Moreover, CNBC informed in 2016 that the environmentalist group the “Ocean Conservancy said in a report … that 60 percent of the plastic trash flowing into the sea originates from China, Vietnam, Philippines, Indonesia, and Thailand” (video below).


Explanation? Unlike the West, these nations are relatively poor and have wanting waste management systems, so much garbage ends up in waterways. Just watch the video below about Indonesia’s Citarum, said to be the world’s most polluted river.


Have you ever seen a US river in such a state, with water and banks clogged with plastics?

And here’s a piece on the Yamuna, said to be India’s most polluted river:


So what’s the solution? As Watts Up With That suggested in April, it ultimately “may be plastics engineered to biodegrade in the environment over a short period of time. Many companies now offer biodegradable plastics for single-use applications, usually at a cost premium over common plastics. Unfortunately, green groups often oppose biodegradable plastics over fears of methane or carbon dioxide emissions.”

So while the solution may involve us Westerners (originating new technology), this problem has nothing to do with us. As is always the case, the freest countries economically not only are the richest, but also have the cleanest environments.

The US is Exhibit A, too. Our air and water are far purer than they were in the 1950s. And how’s this from the Everything You Know Isn’t So file: There’s approximately three times as much forested land in the US today as there was a century ago. A third of our nation is covered with trees, giving us eight percent of the world’s total amount of forest despite having less than eight percent of its land mass. We’re doing a darn good job on the environment.
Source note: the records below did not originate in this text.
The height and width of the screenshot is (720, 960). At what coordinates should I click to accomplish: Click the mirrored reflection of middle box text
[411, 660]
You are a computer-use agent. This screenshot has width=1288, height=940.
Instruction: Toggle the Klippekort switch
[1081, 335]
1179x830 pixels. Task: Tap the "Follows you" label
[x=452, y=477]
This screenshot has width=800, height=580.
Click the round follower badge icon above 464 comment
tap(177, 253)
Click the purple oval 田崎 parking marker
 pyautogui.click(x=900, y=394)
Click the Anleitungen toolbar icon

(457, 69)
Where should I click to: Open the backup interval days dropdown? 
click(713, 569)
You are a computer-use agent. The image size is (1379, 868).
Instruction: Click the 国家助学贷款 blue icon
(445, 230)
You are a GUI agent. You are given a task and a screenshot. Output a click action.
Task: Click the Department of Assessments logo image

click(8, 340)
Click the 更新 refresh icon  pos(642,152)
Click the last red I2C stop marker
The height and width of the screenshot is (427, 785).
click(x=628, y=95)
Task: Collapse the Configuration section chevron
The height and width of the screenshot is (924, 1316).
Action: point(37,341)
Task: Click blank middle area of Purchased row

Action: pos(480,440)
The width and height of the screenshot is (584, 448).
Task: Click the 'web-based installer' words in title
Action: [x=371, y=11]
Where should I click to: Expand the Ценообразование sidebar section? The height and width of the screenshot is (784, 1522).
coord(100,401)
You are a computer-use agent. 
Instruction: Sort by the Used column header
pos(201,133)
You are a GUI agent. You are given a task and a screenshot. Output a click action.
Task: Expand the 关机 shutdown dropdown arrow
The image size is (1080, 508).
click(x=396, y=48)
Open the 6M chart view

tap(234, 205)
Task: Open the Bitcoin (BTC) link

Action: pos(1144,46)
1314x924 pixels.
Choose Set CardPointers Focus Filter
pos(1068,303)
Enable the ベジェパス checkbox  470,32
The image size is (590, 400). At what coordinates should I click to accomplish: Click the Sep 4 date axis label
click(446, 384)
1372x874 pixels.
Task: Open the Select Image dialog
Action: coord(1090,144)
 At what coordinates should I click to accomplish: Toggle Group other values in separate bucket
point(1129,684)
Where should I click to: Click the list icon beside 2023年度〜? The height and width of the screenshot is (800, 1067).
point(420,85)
Oh, and do you remember the justification for transitioning from paper to plastic supermarket bags in the 1970s?

It was said to be necessary to save trees — it was another environmentalist bandwagon.

None of the above realities are likely to stop leftist virtue-signaling. But the willingness to accept facts is the true test of whether one really wants to solve problems — or just propagandize.